Problem details: Render every line of the listing below as a numbered list, leaving out any blank lines.

## START

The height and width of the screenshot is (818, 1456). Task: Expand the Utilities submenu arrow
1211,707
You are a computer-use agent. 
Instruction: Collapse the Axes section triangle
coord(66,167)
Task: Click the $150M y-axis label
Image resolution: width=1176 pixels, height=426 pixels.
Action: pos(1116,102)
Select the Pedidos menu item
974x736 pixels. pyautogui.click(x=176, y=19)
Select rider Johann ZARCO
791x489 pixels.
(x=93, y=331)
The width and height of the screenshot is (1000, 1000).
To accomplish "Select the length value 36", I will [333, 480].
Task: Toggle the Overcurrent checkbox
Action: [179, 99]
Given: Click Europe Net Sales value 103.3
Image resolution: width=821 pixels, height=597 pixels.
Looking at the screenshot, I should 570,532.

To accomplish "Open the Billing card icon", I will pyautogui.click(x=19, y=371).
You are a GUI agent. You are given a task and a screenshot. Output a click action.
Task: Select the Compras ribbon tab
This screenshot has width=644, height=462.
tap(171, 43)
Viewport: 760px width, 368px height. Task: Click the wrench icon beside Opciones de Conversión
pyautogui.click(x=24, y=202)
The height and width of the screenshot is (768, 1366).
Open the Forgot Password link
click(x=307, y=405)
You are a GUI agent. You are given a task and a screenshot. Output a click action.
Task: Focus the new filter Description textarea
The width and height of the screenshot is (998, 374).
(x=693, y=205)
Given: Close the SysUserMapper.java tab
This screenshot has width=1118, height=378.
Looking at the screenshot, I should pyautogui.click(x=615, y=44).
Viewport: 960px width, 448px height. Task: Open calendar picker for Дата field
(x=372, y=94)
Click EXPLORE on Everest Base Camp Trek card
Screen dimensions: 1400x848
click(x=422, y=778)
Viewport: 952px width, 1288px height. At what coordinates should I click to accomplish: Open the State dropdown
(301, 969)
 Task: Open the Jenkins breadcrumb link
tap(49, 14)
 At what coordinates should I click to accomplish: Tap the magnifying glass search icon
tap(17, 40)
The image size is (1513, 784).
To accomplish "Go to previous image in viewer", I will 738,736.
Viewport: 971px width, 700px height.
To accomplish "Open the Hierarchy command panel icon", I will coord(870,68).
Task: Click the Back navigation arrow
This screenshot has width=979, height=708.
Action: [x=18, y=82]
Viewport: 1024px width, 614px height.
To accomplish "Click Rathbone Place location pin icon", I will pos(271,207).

## END

Answer to this exercise:
1. The height and width of the screenshot is (818, 1456). Task: Expand the Utilities submenu arrow
2. 1211,707
3. You are a computer-use agent. 
4. Instruction: Collapse the Axes section triangle
5. coord(66,167)
6. Task: Click the $150M y-axis label
7. Image resolution: width=1176 pixels, height=426 pixels.
8. Action: pos(1116,102)
9. Select the Pedidos menu item
10. 974x736 pixels. pyautogui.click(x=176, y=19)
11. Select rider Johann ZARCO
12. 791x489 pixels.
13. (x=93, y=331)
14. The width and height of the screenshot is (1000, 1000).
15. To accomplish "Select the length value 36", I will [333, 480].
16. Task: Toggle the Overcurrent checkbox
17. Action: [179, 99]
18. Given: Click Europe Net Sales value 103.3
19. Image resolution: width=821 pixels, height=597 pixels.
20. Looking at the screenshot, I should 570,532.
21. To accomplish "Open the Billing card icon", I will pyautogui.click(x=19, y=371).
22. You are a GUI agent. You are given a task and a screenshot. Output a click action.
23. Task: Select the Compras ribbon tab
24. This screenshot has width=644, height=462.
25. tap(171, 43)
26. Viewport: 760px width, 368px height. Task: Click the wrench icon beside Opciones de Conversión
27. pyautogui.click(x=24, y=202)
28. The height and width of the screenshot is (768, 1366).
29. Open the Forgot Password link
30. click(x=307, y=405)
31. You are a GUI agent. You are given a task and a screenshot. Output a click action.
32. Task: Focus the new filter Description textarea
33. The width and height of the screenshot is (998, 374).
34. (x=693, y=205)
35. Given: Close the SysUserMapper.java tab
36. This screenshot has width=1118, height=378.
37. Looking at the screenshot, I should pyautogui.click(x=615, y=44).
38. Viewport: 960px width, 448px height. Task: Open calendar picker for Дата field
39. (x=372, y=94)
40. Click EXPLORE on Everest Base Camp Trek card
41. Screen dimensions: 1400x848
42. click(x=422, y=778)
43. Viewport: 952px width, 1288px height. At what coordinates should I click to accomplish: Open the State dropdown
44. (301, 969)
45.  Task: Open the Jenkins breadcrumb link
46. tap(49, 14)
47.  At what coordinates should I click to accomplish: Tap the magnifying glass search icon
48. tap(17, 40)
49. The image size is (1513, 784).
50. To accomplish "Go to previous image in viewer", I will 738,736.
51. Viewport: 971px width, 700px height.
52. To accomplish "Open the Hierarchy command panel icon", I will coord(870,68).
53. Task: Click the Back navigation arrow
54. This screenshot has width=979, height=708.
55. Action: [x=18, y=82]
56. Viewport: 1024px width, 614px height.
57. To accomplish "Click Rathbone Place location pin icon", I will pos(271,207).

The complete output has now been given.